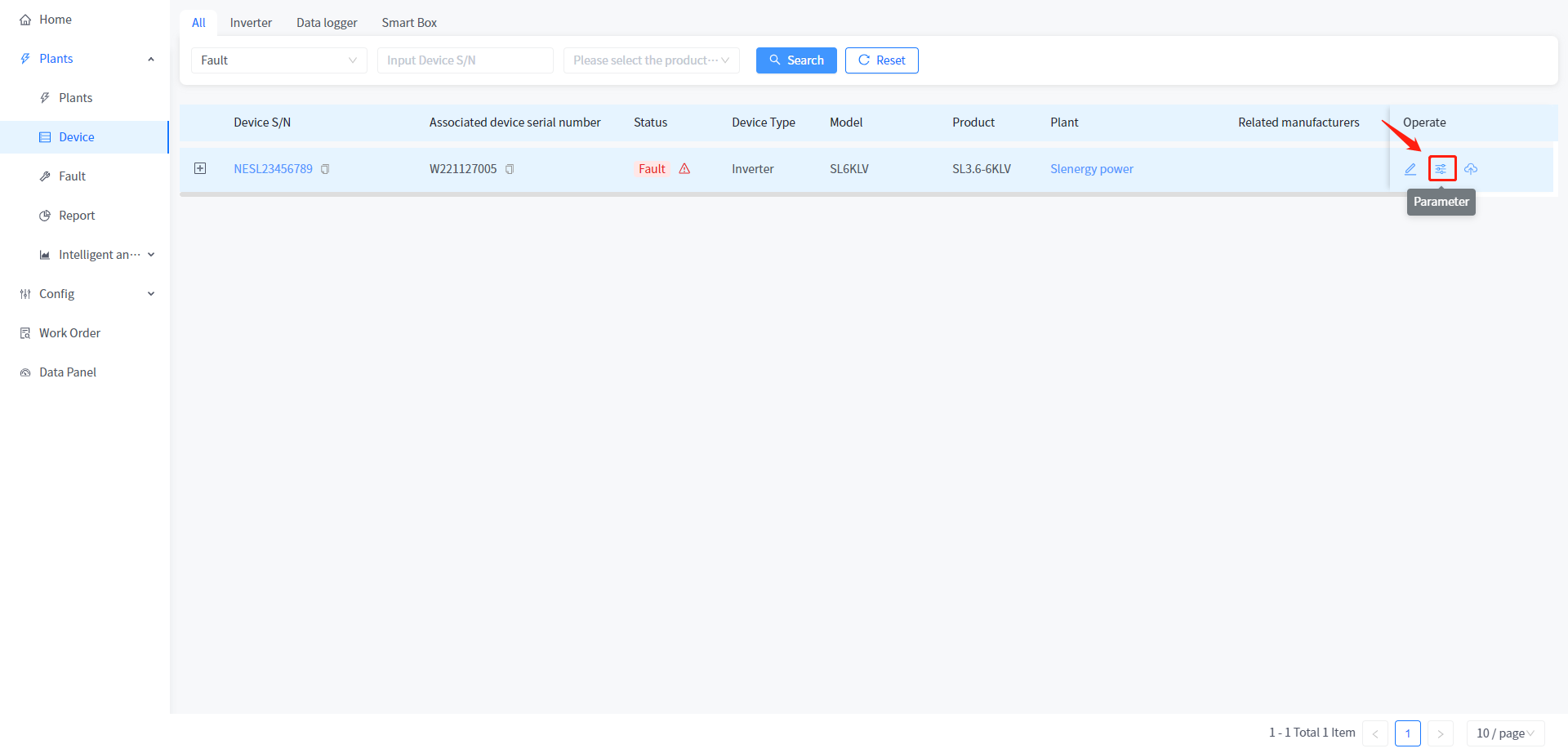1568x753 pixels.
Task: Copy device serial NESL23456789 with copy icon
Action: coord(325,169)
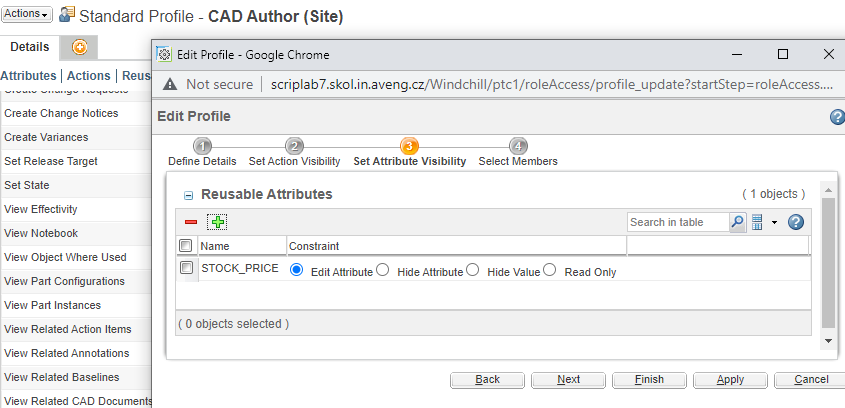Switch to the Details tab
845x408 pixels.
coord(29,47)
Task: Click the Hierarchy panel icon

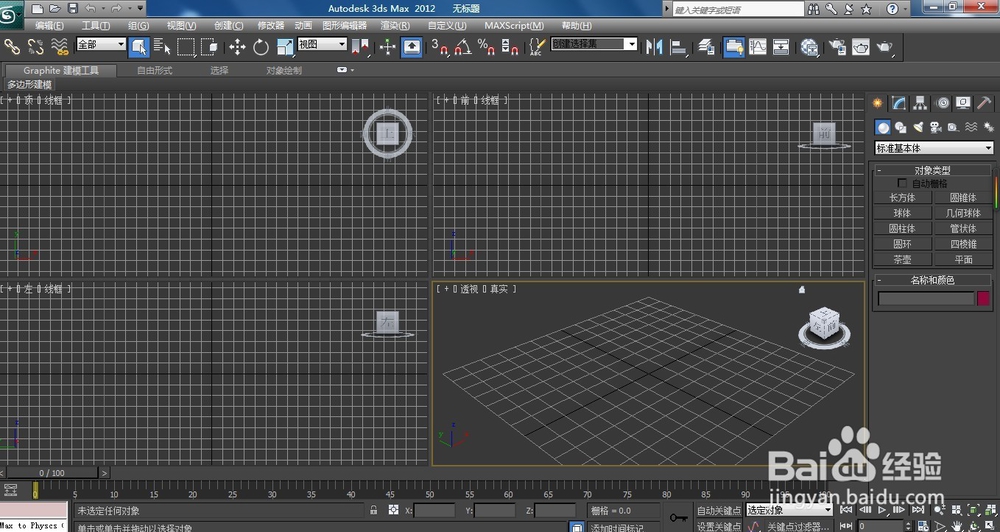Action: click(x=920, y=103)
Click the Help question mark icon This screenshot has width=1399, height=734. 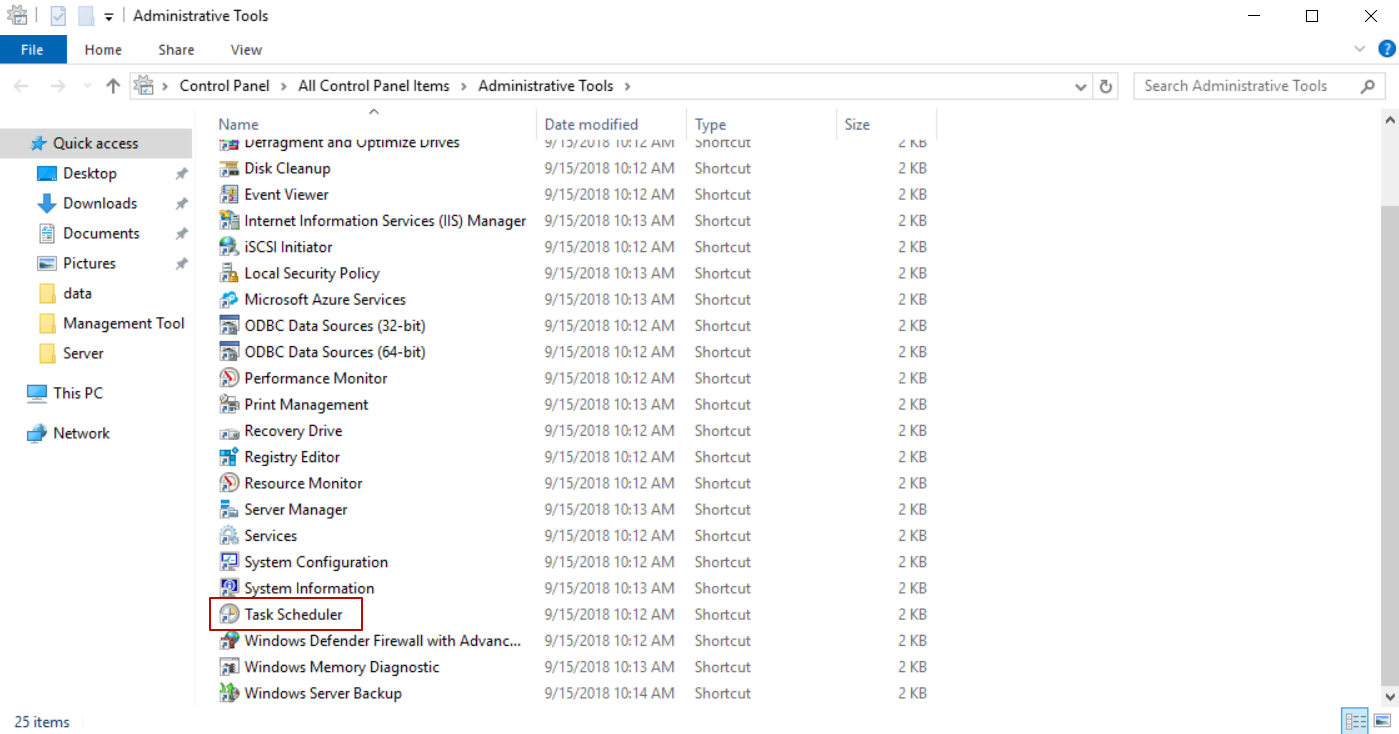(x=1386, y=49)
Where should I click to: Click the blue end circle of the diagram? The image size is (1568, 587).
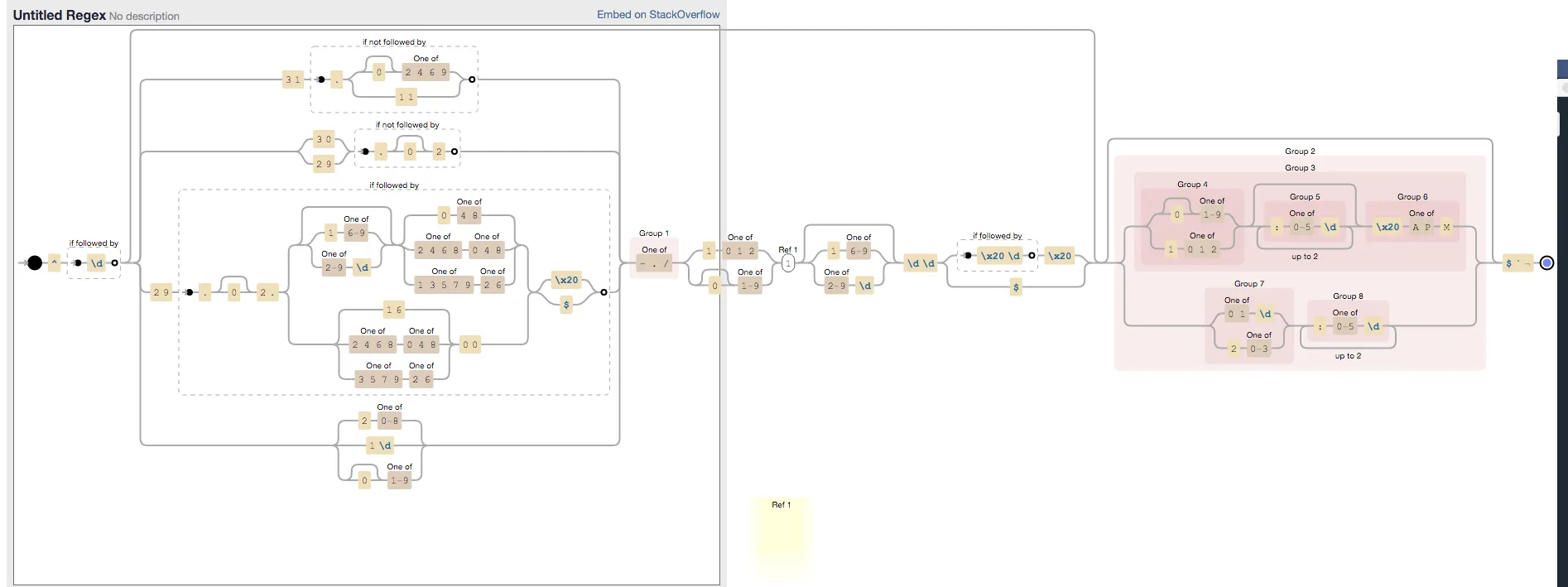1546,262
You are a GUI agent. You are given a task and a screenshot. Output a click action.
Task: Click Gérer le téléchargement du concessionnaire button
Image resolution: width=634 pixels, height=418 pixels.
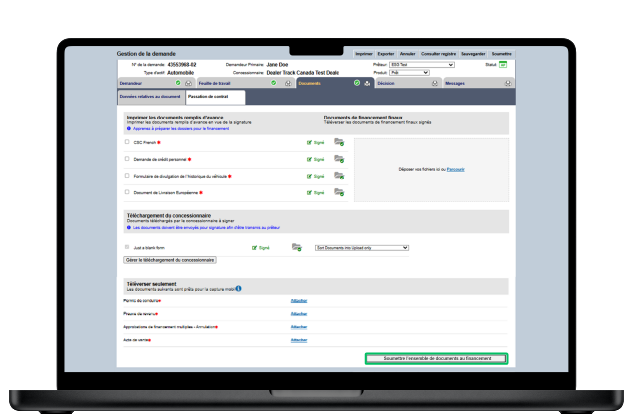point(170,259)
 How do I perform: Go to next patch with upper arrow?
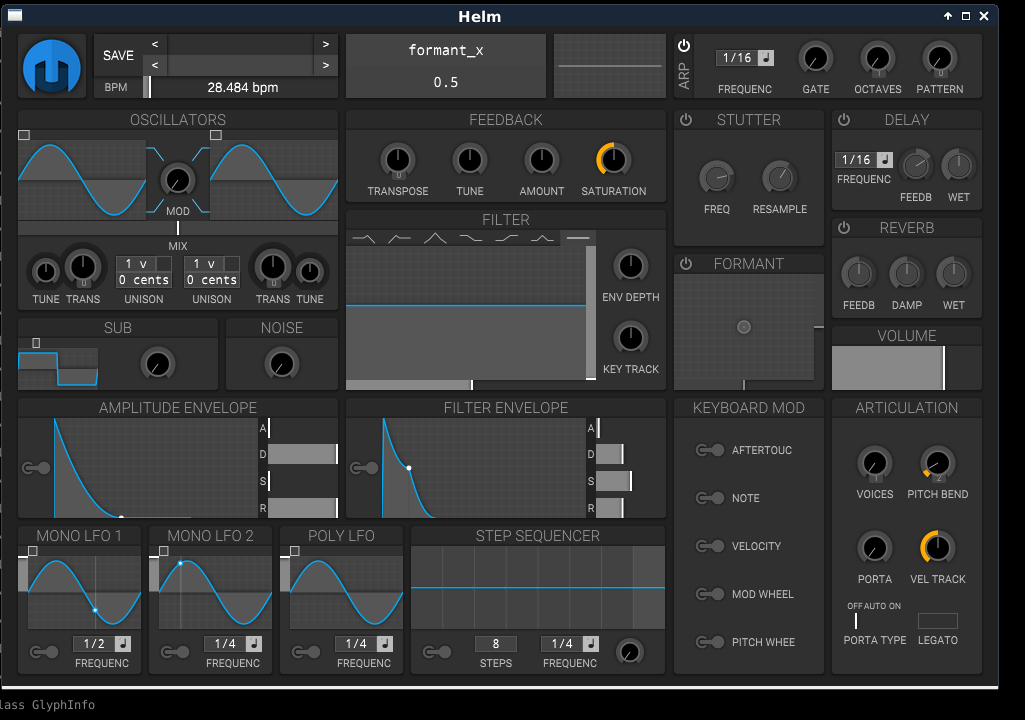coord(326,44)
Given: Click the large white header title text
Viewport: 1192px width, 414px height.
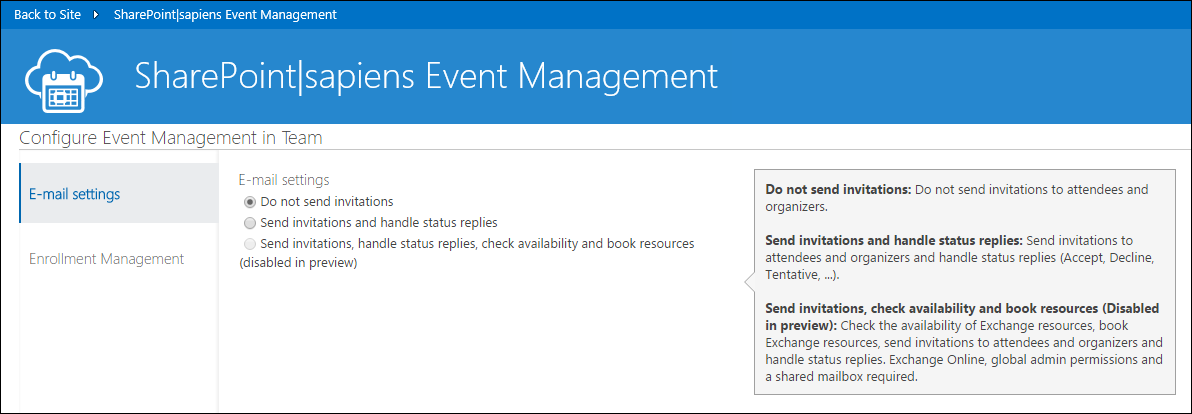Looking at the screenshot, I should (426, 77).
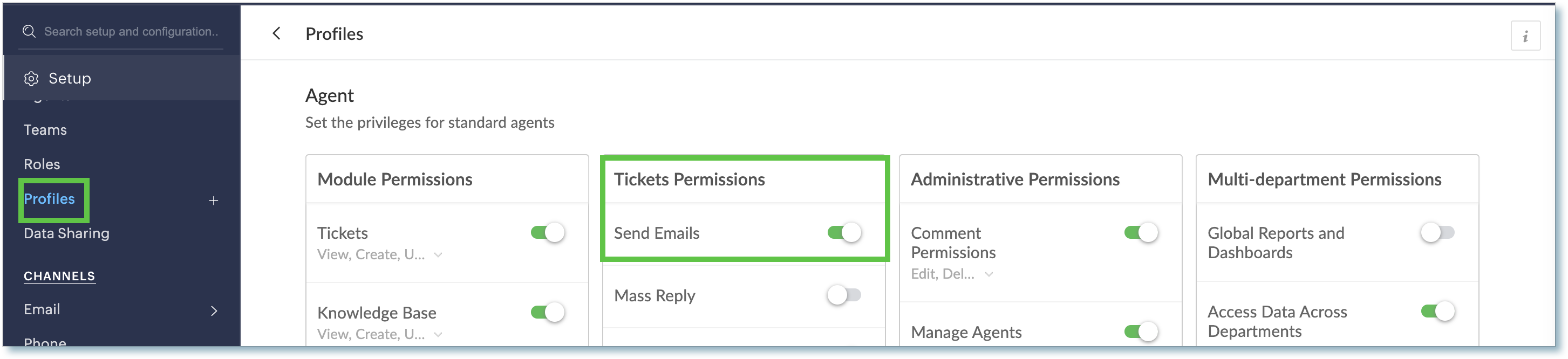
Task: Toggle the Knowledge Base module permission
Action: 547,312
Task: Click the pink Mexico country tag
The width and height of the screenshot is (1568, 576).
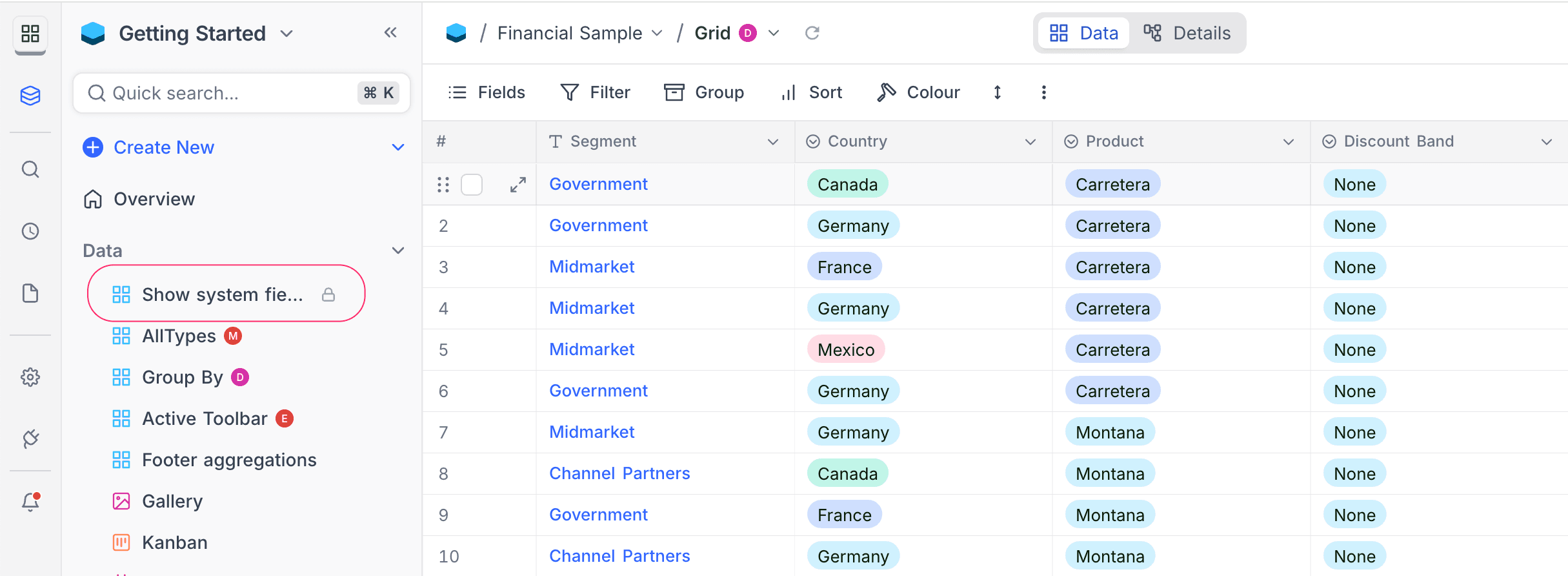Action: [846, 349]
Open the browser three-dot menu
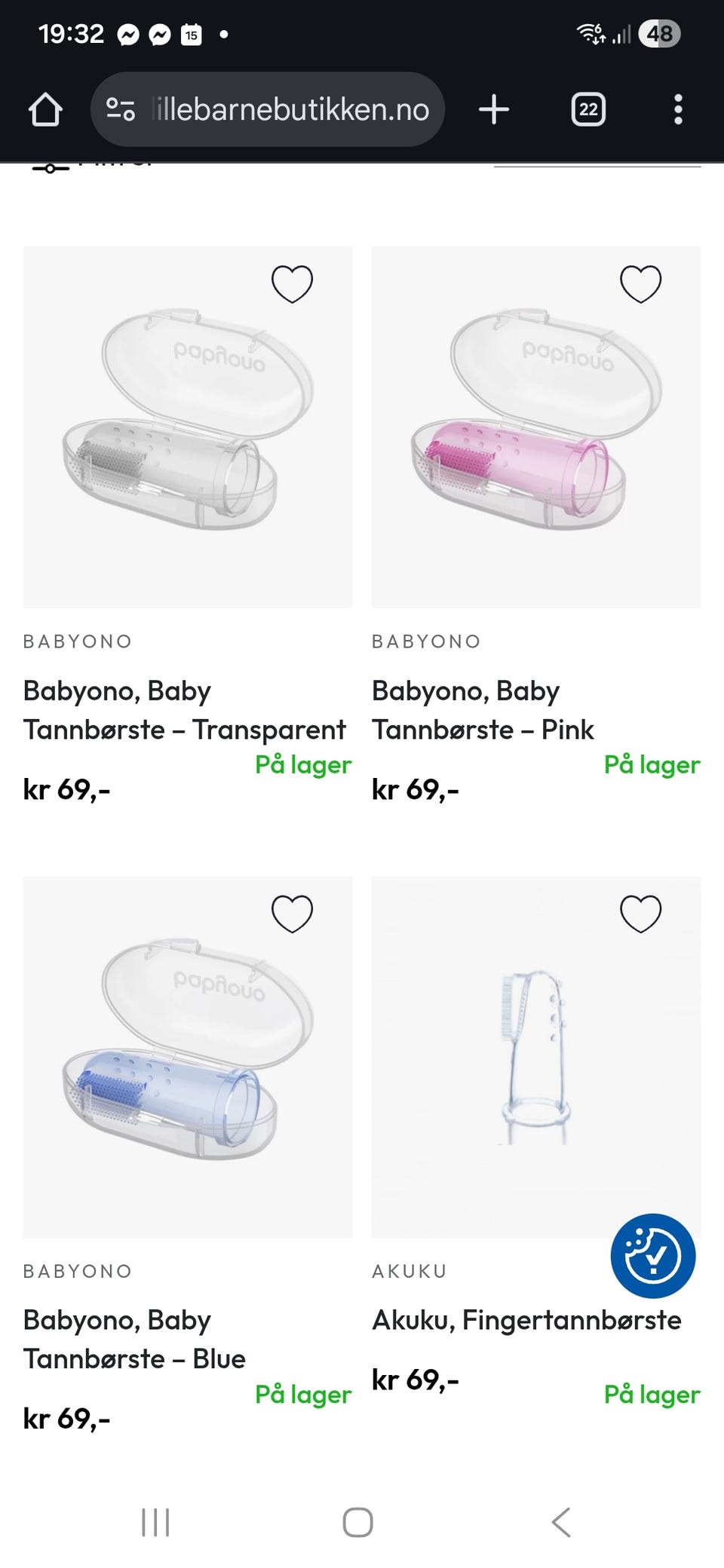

========================

## EXERCISE AIM
Give back exactly the lines from the line with "Given: Click the" through the end of the material above, inclusive, with no pictures.

## PROBLEM SOLUTION
Given: Click the large white header title text
Viewport: 1192px width, 414px height.
Looking at the screenshot, I should (426, 77).
Task: Toggle the Knowledge Base module permission
Action: 547,312
Task: Click the pink Mexico country tag
The width and height of the screenshot is (1568, 576).
Action: [846, 349]
Open the browser three-dot menu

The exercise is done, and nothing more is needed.